Due to inherent immune deficiency, the characteristics of severe acute respiratory syndrome coronavirus 2 (SARS-CoV-2)-specific immune responses in people living with HIV (PLWH) following breakthrough infection with remain incompletely elucidated. A large-sample real-world study was conducted from December 2022 to January 2023, which systematically analyzed immune responses in 1,367 PLWH and 219 people without HIV (PWOH) by evaluating serum IgG antibody levels against SARS-CoV-2 wild-type strain and Omicron variants, neutralizing antibody titers, as well as the features of SARS-CoV-2-specific T-cell responses in this population. The results demonstrated that the breakthrough Omicron infection rate in PLWH (60.6%) was significantly lower than that in PWOH. Meanwhile, PLWH exhibited notably reduced IgG antibody levels against both the wild-type strain and Omicron BF.7 variant, with a concurrent decline in neutralizing antibody titers. However, fully vaccinated PLWH with CD4+ T-cell counts ≥ 200 cells/μL achieved post-infection antibody levels comparable to those of PWOH. Notably, PLWH with CD4+ T-cell counts < 200 cells/μL or unvaccinated PLWH showed obvious impairment in both humoral and cellular immunity.

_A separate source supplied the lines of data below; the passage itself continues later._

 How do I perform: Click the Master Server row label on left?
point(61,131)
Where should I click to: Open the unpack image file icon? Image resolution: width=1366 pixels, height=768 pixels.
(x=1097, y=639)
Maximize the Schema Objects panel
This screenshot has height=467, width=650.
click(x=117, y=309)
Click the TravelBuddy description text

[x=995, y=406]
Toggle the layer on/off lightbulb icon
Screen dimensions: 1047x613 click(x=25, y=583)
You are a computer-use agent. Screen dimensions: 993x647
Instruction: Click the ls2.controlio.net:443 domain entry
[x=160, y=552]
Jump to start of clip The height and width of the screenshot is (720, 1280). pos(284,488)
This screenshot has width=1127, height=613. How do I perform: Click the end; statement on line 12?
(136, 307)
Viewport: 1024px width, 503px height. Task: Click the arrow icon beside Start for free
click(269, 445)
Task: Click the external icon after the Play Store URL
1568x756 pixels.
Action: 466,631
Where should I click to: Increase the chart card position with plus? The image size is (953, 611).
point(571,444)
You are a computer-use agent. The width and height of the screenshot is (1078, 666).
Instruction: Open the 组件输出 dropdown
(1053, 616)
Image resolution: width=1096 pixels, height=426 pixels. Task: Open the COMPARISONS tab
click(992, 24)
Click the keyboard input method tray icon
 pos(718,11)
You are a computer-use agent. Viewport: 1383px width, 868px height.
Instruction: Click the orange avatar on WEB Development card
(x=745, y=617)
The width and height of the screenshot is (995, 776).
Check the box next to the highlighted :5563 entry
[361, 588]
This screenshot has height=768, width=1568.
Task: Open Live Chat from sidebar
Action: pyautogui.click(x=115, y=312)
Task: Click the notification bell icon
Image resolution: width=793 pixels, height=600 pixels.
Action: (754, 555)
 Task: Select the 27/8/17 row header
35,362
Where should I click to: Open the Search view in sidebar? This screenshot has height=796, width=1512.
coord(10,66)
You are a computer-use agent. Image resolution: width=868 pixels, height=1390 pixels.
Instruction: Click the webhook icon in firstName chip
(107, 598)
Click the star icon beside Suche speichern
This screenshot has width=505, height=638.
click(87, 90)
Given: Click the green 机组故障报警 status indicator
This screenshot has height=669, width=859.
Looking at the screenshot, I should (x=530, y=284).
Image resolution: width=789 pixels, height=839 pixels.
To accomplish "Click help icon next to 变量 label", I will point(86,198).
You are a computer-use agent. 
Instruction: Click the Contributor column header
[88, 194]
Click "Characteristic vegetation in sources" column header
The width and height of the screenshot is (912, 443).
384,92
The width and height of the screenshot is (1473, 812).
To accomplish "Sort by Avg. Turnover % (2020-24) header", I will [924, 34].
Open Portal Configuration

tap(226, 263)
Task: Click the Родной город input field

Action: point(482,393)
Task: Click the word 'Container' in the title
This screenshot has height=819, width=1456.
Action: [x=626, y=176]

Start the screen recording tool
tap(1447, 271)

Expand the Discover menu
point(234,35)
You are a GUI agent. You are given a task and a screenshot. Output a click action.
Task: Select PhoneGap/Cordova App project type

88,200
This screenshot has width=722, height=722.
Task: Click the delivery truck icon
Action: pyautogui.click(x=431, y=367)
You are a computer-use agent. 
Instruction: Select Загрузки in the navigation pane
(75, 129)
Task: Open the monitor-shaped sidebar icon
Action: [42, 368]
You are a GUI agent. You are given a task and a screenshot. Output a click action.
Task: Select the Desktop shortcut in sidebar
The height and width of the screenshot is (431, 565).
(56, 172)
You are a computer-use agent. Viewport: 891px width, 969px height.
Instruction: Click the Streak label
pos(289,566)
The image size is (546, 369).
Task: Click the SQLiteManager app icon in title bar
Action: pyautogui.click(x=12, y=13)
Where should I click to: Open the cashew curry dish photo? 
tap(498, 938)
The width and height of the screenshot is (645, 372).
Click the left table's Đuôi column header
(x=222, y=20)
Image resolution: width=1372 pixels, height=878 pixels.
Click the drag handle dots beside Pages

Although PLWH could maintain relatively high levels of SARS-CoV-2-specific antibodies and T-cell responses within six months after infection, the overall intensity of their immune responses remained lower than that of PWOH. Furthermore, while wild-type SARS-CoV-2 vaccines could effectively elevate antibody levels in PLWH, their protective efficacy against Omicron variants was relatively limited. These findings provide important experimental and clinical evidence for formulating exclusive and targeted SARS-CoV-2 vaccination strategies for the PLWH.